[Data records — start]
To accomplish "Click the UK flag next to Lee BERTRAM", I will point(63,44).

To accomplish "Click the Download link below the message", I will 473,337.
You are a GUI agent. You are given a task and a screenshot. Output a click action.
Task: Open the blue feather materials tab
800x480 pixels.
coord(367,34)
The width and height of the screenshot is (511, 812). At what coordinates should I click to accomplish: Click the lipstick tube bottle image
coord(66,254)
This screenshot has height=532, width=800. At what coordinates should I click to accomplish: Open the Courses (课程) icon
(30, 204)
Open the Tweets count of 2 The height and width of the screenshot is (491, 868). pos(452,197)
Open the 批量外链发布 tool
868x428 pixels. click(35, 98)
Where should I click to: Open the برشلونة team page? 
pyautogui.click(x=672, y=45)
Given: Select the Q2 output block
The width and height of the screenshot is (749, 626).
[Data records — finish]
[Data records — start]
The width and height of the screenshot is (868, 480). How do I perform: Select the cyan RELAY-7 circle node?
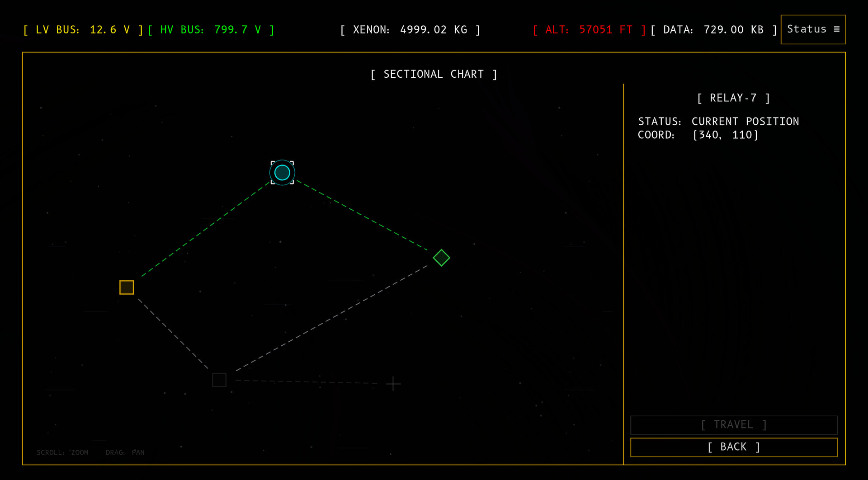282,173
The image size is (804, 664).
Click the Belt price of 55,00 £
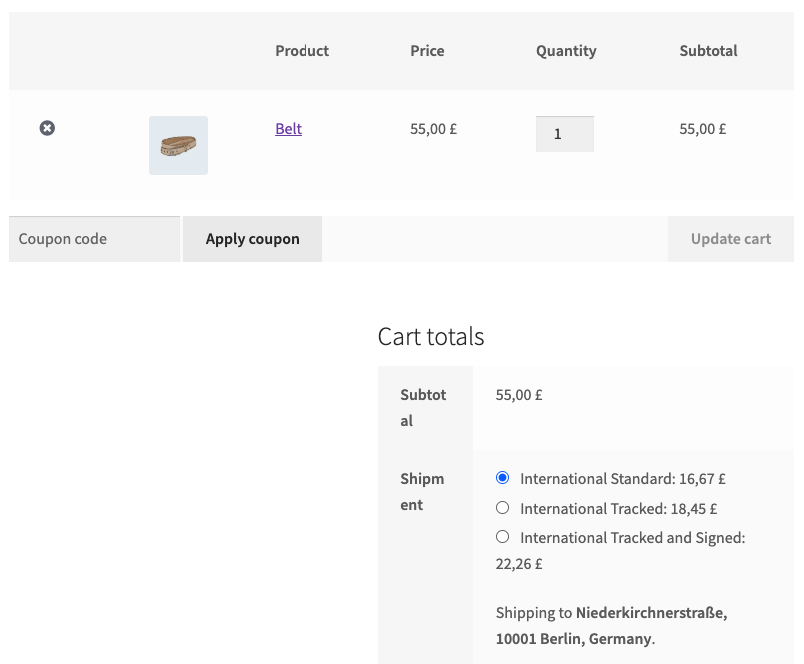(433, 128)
[Data records — finish]
[Data records — start]
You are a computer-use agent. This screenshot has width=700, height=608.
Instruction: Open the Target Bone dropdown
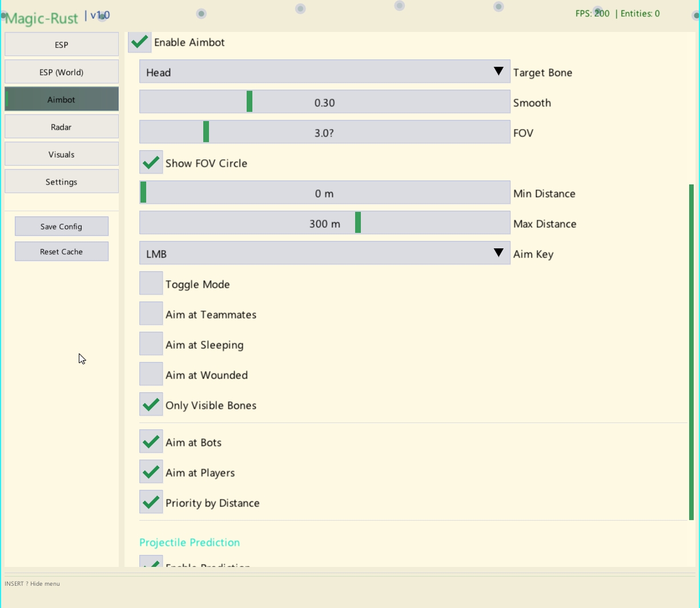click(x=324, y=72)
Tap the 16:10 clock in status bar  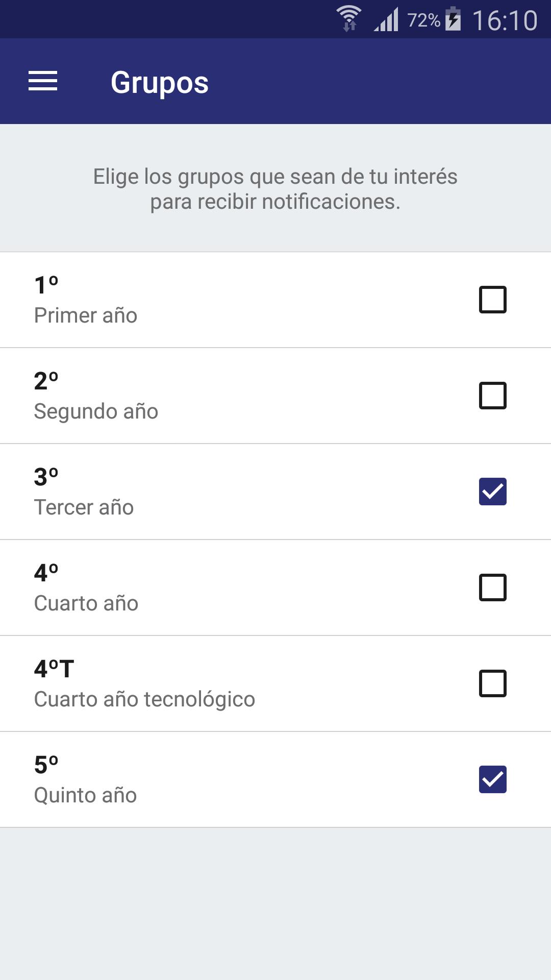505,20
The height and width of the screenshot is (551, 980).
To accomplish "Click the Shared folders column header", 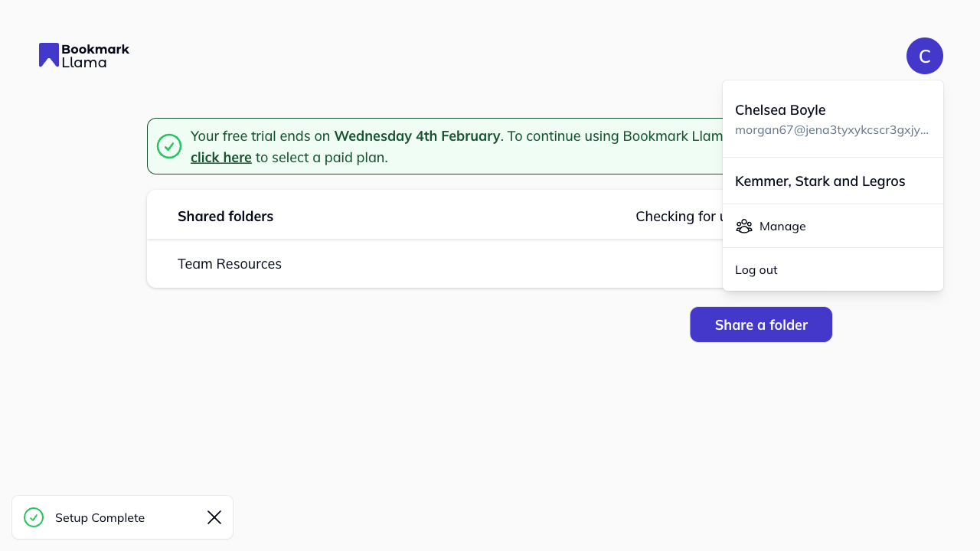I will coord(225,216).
[Data records — finish]
# Your goal
In the data above, find the line that contains "Open the 批量外链发布 tool" and the line that contains "The width and height of the screenshot is (749, 626).". Repeat exactly those lines and every line between them, and only those.

# Written solution
Open the 批量外链发布 tool
868x428 pixels. click(35, 98)
Where should I click to: Open the برشلونة team page? 
pyautogui.click(x=672, y=45)
Given: Select the Q2 output block
The width and height of the screenshot is (749, 626).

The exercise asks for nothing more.